(Work request)
Below is a set of records; reproduce them exactly without their pictures.

[Stored records]

---

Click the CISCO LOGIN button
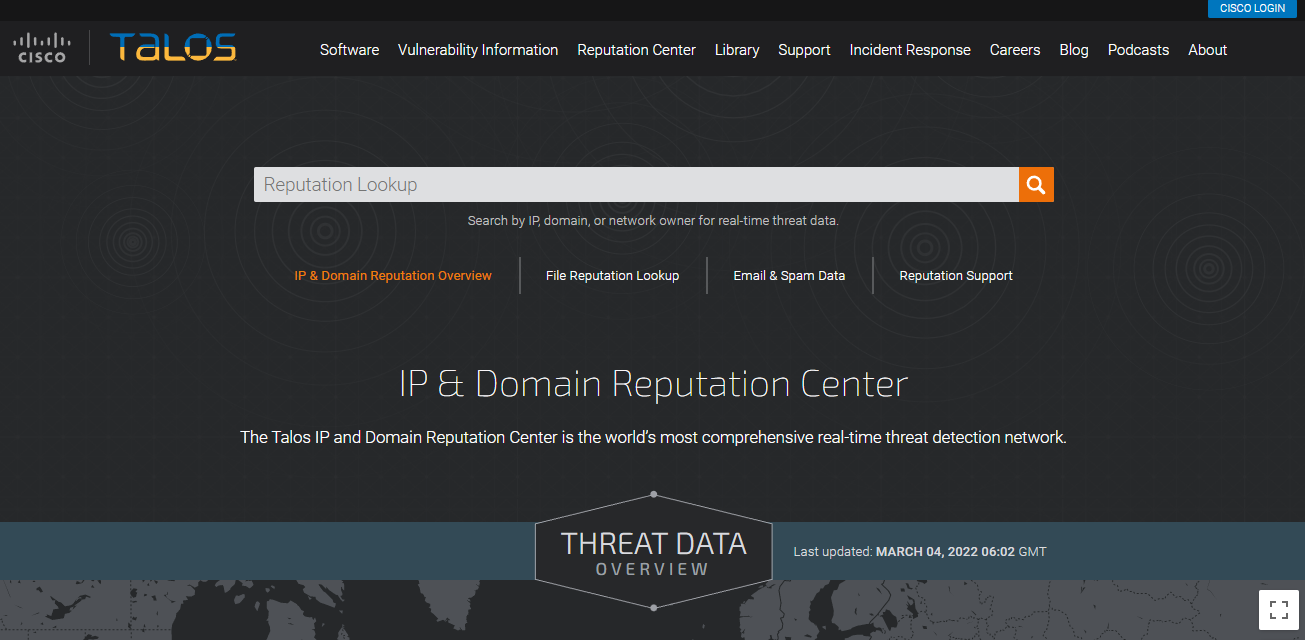The height and width of the screenshot is (640, 1305). click(x=1252, y=8)
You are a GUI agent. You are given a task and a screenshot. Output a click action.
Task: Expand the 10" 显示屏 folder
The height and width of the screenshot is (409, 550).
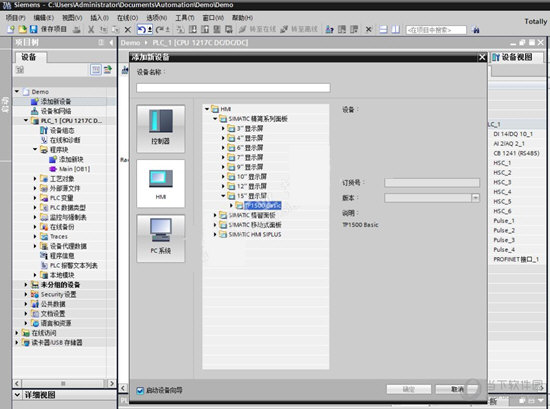pyautogui.click(x=223, y=176)
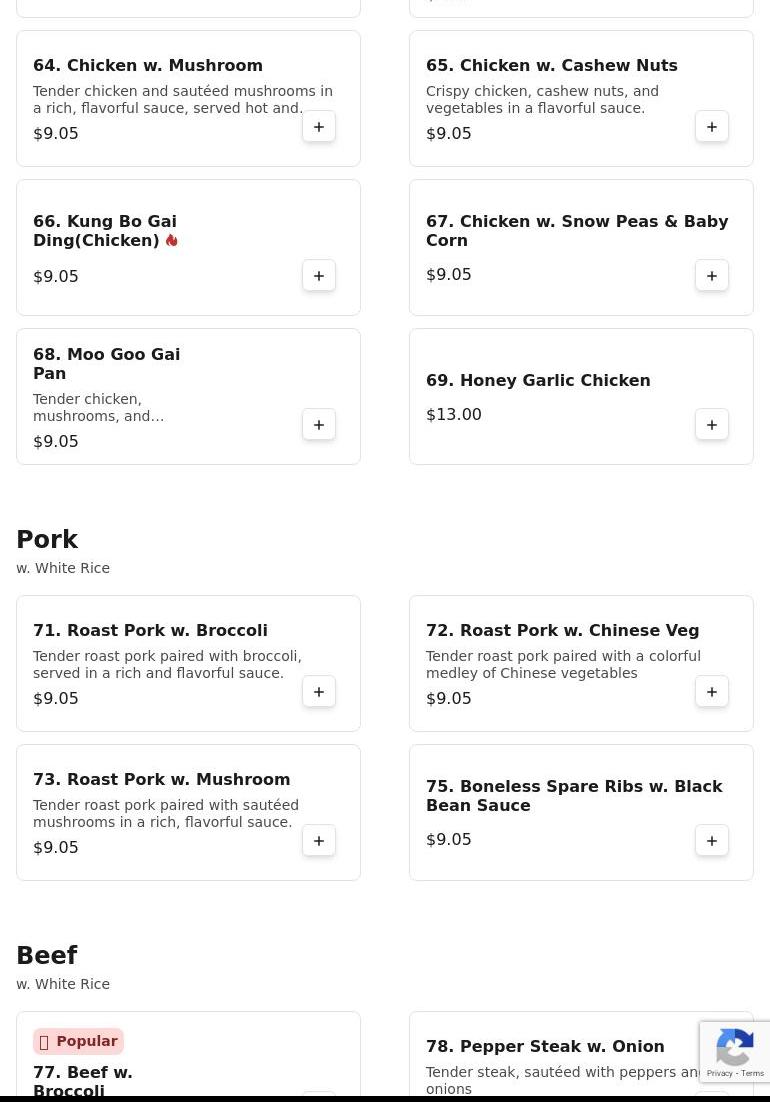Add Boneless Spare Ribs w. Black Bean Sauce
The width and height of the screenshot is (770, 1102).
click(x=712, y=841)
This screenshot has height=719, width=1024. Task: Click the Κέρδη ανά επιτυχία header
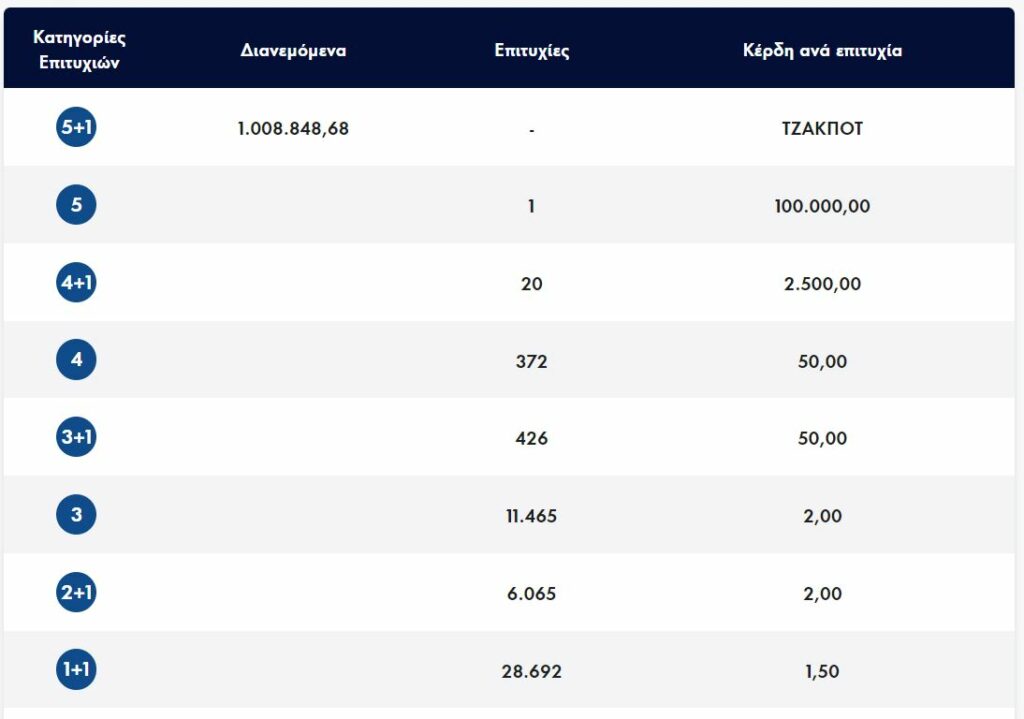coord(822,50)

---

(Response for this exercise)
Click the CISCO LOGIN button
The height and width of the screenshot is (640, 1305). click(x=1252, y=8)
You are a GUI agent. You are given a task and a screenshot. Output a click action.
Task: Expand the 10" 显示屏 folder
The height and width of the screenshot is (409, 550).
pyautogui.click(x=223, y=176)
Add Boneless Spare Ribs w. Black Bean Sauce
The width and height of the screenshot is (770, 1102).
click(x=712, y=841)
This screenshot has height=719, width=1024. Task: Click the Κέρδη ανά επιτυχία header
coord(822,50)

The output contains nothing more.